R/plsim.bw.r

Defines functions bwsel_new.CrossValidation bwsel_new.default bwsel_Core plsim.bw.default plsim.bw.formula plsim.bw

Documented in bwsel_Core bwsel_new.CrossValidation bwsel_new.default plsim.bw plsim.bw.default plsim.bw.formula

#' @name plsim.bw
#' @aliases plsim.bw
#' @aliases plsim.bw.formula
#' @aliases plsim.bw.default
#' @aliases bwsel_Core
#' @aliases bwsel_new.CrossValidation
#' @aliases bwsel_new.default
#' @aliases deal_formula
#' @aliases summary.pls
#' 
#' @title select bandwidth
#'
#' @description Select bandwidth for methods, including MAVE, Profile Least Squares Estimator and 
#' Penalized Profile Least Squares Estimator by cross validation or simple validation.
#'
#' @usage plsim.bw(\dots)
#' 
#' \method{plsim.bw}{formula}(formula, data, \dots)
#' 
#' \method{plsim.bw}{default}(xdat, zdat, ydat, zeta_i=NULL, bandwidthList=NULL, 
#' ParmaSelMethod="CrossValidation", K=5, TestRatio=0.1, TargetMethod='plsimest',
#' lambda=NULL, l1_ratio=NULL, VarSelMethod = "SCAD", MaxStep = 1L, 
#' verbose=FALSE, seed=0, \dots)
#' 
#' @param formula a symbolic description of the model to be fitted.
#' @param data an optional data frame, list or environment containing the variables in the model.
#' @param xdat input matrix (linear covariates).

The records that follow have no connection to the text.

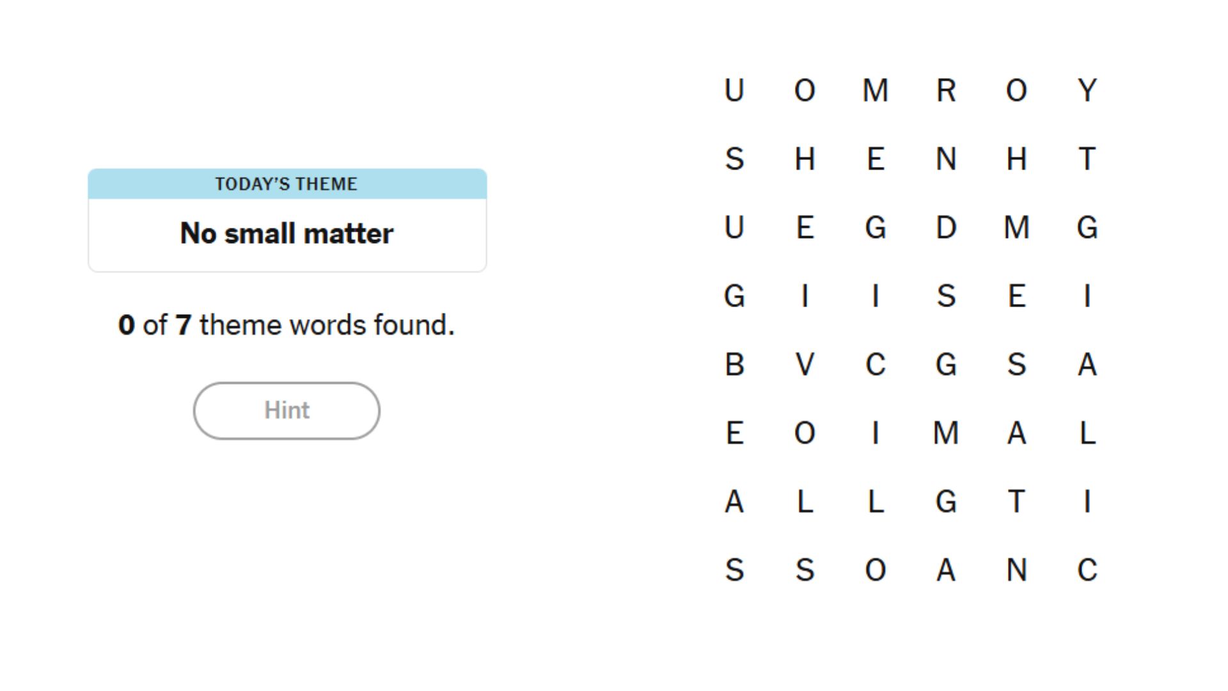Select the U in the top row

coord(734,90)
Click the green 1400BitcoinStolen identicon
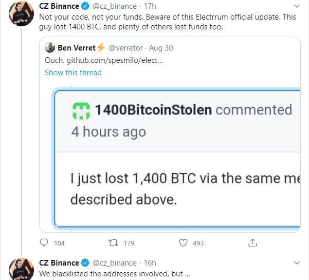This screenshot has height=280, width=309. [x=81, y=111]
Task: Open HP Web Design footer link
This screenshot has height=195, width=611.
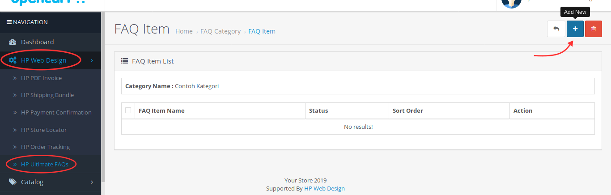Action: pyautogui.click(x=324, y=188)
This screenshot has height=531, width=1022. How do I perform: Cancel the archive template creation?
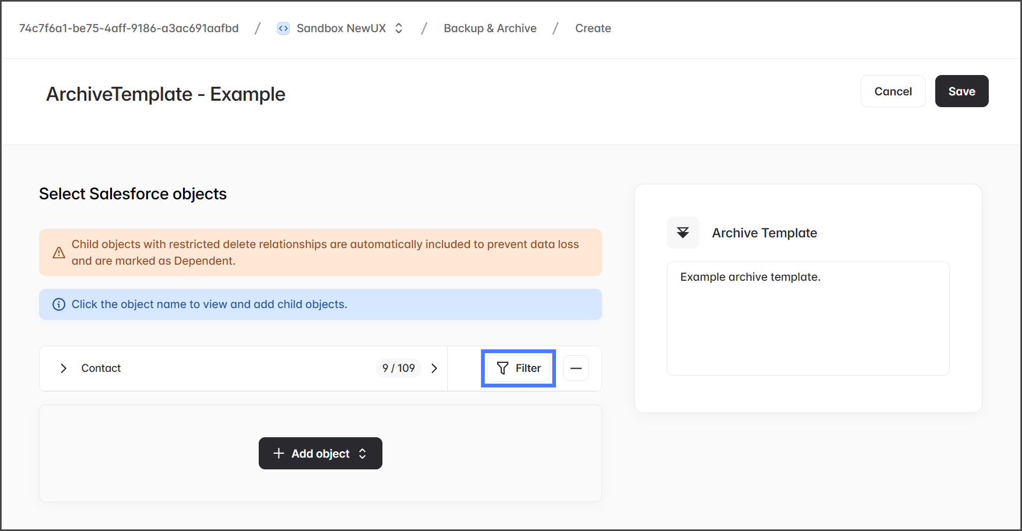tap(892, 91)
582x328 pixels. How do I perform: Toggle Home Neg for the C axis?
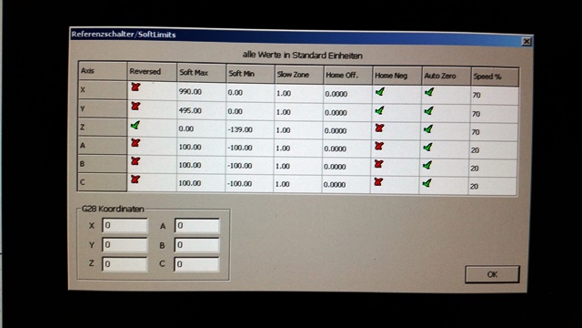pyautogui.click(x=378, y=182)
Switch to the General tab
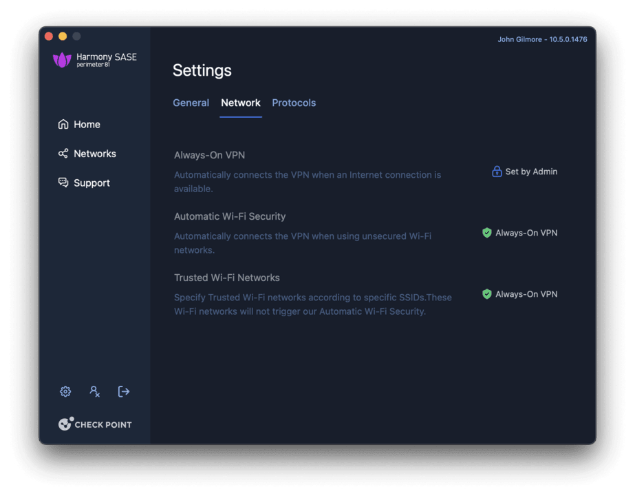Viewport: 635px width, 496px height. 191,103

The model reduces to a single index model when \code{x} is NULL.
#' @param zdat input matrix (nonlinear covariates). \code{z} should not be NULL.

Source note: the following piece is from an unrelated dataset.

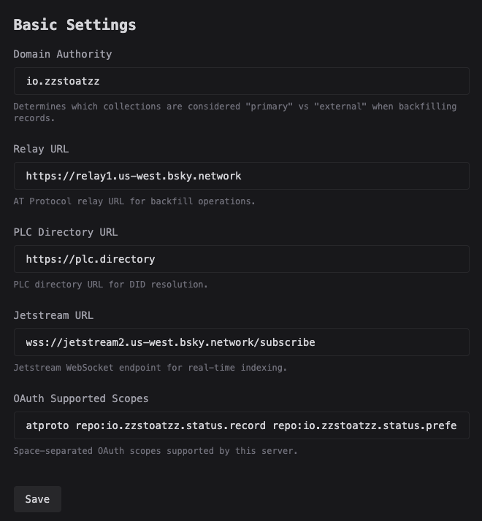This screenshot has width=482, height=521.
Task: Click the Jetstream WebSocket endpoint description
Action: [150, 368]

#' @param ydat input vector (response variable).
#' @param bandwidthList vector, candidate bandwidths.
#' @param TargetMethod string, optional (default: "plsimest"). 
#' target method to be selected bandwidth for, which could be "MAVE", "plsimest" and "plsim".

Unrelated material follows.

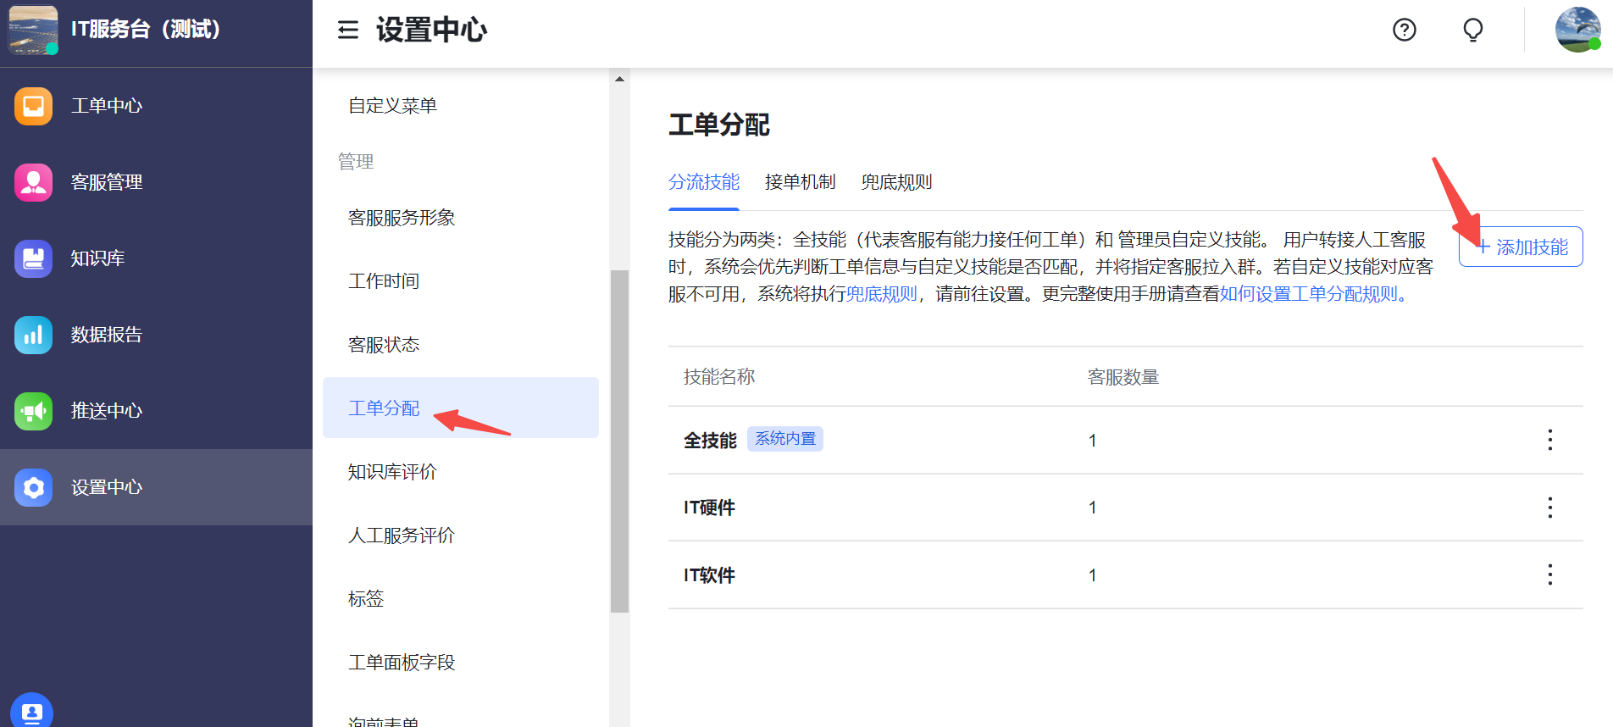The height and width of the screenshot is (727, 1613).
Task: Open the 如何设置工单分配规则 link
Action: (1308, 294)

#' @param ParmaSelMethod string, optional (default: "CrossValidation"). 
#' Method to select bandwidth, which could be Cross Validation ("CrossValidation") 
#' and Simple Validation ("SimpleValidation").
#' @param K int, optional (default: 5). The number of folds for Cross Validation.
#' @param TestRatio double, optional (default: 0.1). The ratio of test data for Simple Validation.
#' @param zeta_i initial coefficients. It could be obtained by the function \code{\link{plsim.ini}}.
#' \code{zeta_i[1:ncol(z)]} is the initial coefficient vector \eqn{\alpha_0}, 
#' and \code{zeta_i[(ncol(z)+1):(ncol(z)+ncol(x))]} is the initial coefficient vector \eqn{\beta_0}.
#' @param lambda the parameter for the function \link{plsim.vs.soft}, default: NULL.
#' @param l1_ratio the parameter for the function \link{plsim.vs.soft}, default: NULL.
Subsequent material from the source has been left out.